L’avvento e il successo del partito di Babis ha rappresentato un grosso problema per il KSCM perché questa formazione è riuscita ad intercettare una parte significativa dell’elettorato (prevalentemente anziano e popolare) che si era in genere rivolto ai comunisti. I quali erano riusciti a sfiorare anche il 20% dei consensi e hanno diretto per alcuni anni due amministrazioni regionali.
L’appoggio fornito al governo Babis ha creato forti dissensi e polemiche all’interno del partito. Il segretario uscente Vojtech Filip ha criticato le opposizioni interne per aver indebolito il partito con le loro polemiche pubbliche e ha difeso i risultati raggiunti a seguito dell’accordo del 2018 con ANO (aumento delle pensioni e del salario minimo e mantenimento in mani pubbliche di diversi servizi minacciati da privatizzazioni).
Il Congresso straordinario tenuto dopo la sconfitta elettorale ha eletto alla guida del Partito Katerina Konecna, che è l’unica comunista ceca al Parlamento Europeo. La Konecna, che prima di arrivare a Bruxelles era stata la più giovane parlamentare nazionale (21 anni), avrà un compito tutt’altro che facile, ovvero aprire il partito al consenso delle nuove generazioni, in un contesto caratterizzato da un forte anticomunismo di cui si fanno portabandiera tutti i grandi mezzi di informazione. Contemporaneamente dovrà mantenere il consenso della base del partito che si è andata però fortemente riducendo nel corso degli anni. Attualmente restano poco più di 20.000 iscritti, in un quadro complessivo dove gli aderenti ai partiti sono comunque pochi.
Dalle prime dichiarazioni della Konecna si possono individuare alcuni elementi che potranno caratterizzare la sua leadership. Innanzitutto si propone di attuare un complessivo rinnovamento generazionale del quadro dirigente. In secondo luogo non intende cambiare il nome del partito (né unificazione con altre forze), ma cercherà l’unità con il partito socialdemocratico in vista delle elezioni comunali del prossimo anno e una più generale apertura a quelle forze e movimenti di sinistra presenti nella società ma che non si sono identificati finora con i comunisti.

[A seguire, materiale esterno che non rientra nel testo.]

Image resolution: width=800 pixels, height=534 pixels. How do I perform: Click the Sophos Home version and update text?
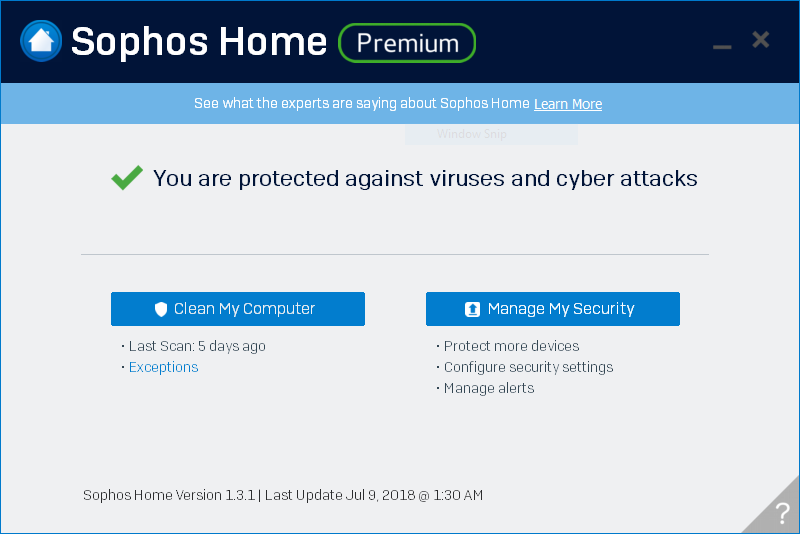point(283,495)
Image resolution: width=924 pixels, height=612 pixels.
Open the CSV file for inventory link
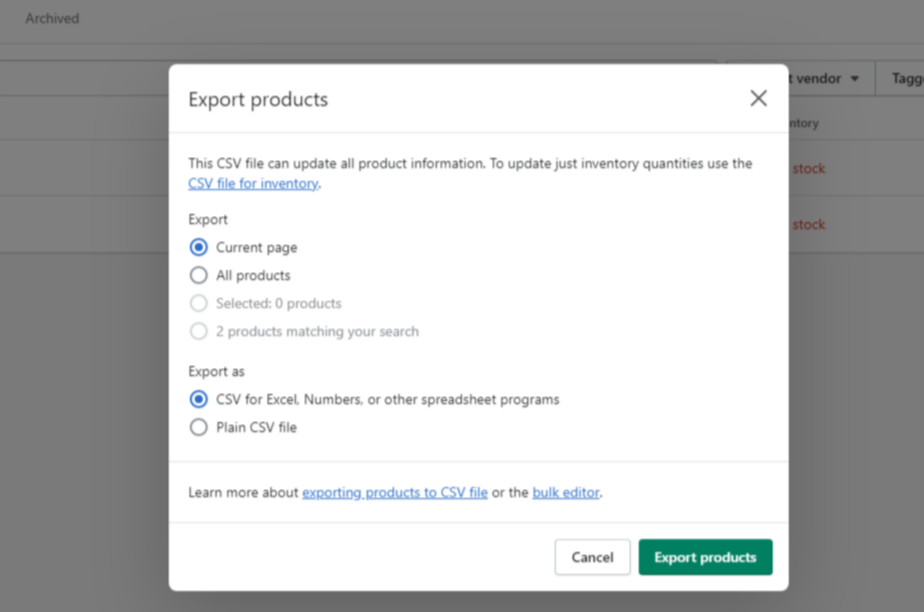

La nuova leader comunista prevede che il futuro governo metterà in atto politica liberista e di privatizzazione di servizi e aziende pubbliche (in particolare nella sanità) e questo aprirà uno spazio all’azione del KSCM per la difesa di un ruolo attivo dello Stato nel welfare e nell’economia. Sulle questioni ambientali, che assumeranno sempre maggiore rilievo nei prossimi anni, la Konecna ritiene che non si debba accettare un “green deal” che faccia pesare la sua attuazione sui settori popolari più disagiati. Infine sull’Europa dovrebbe confermare una linea di euroscetticismo moderato ostile ai “burocrati di Bruxelles”. In precedenti dichiarazioni l’europarlamentare, che fa parte del gruppo “The Left” (ex GUE/NGL), si era dichiarata a favore dell’uscita della Repubblica Ceca dall’UE, ma questo è un tema sul quale nel partito vi sono sempre state opinioni contrastanti, data anche la presenza di una tendenza sostenitrice di un europeismo critico.
Compito non facile della nuova leader comunista sarà intanto di evitare una frammentazione del partito, pericolo sempre presente quando si registra una sconfitta politica ed elettorale di tali dimensioni.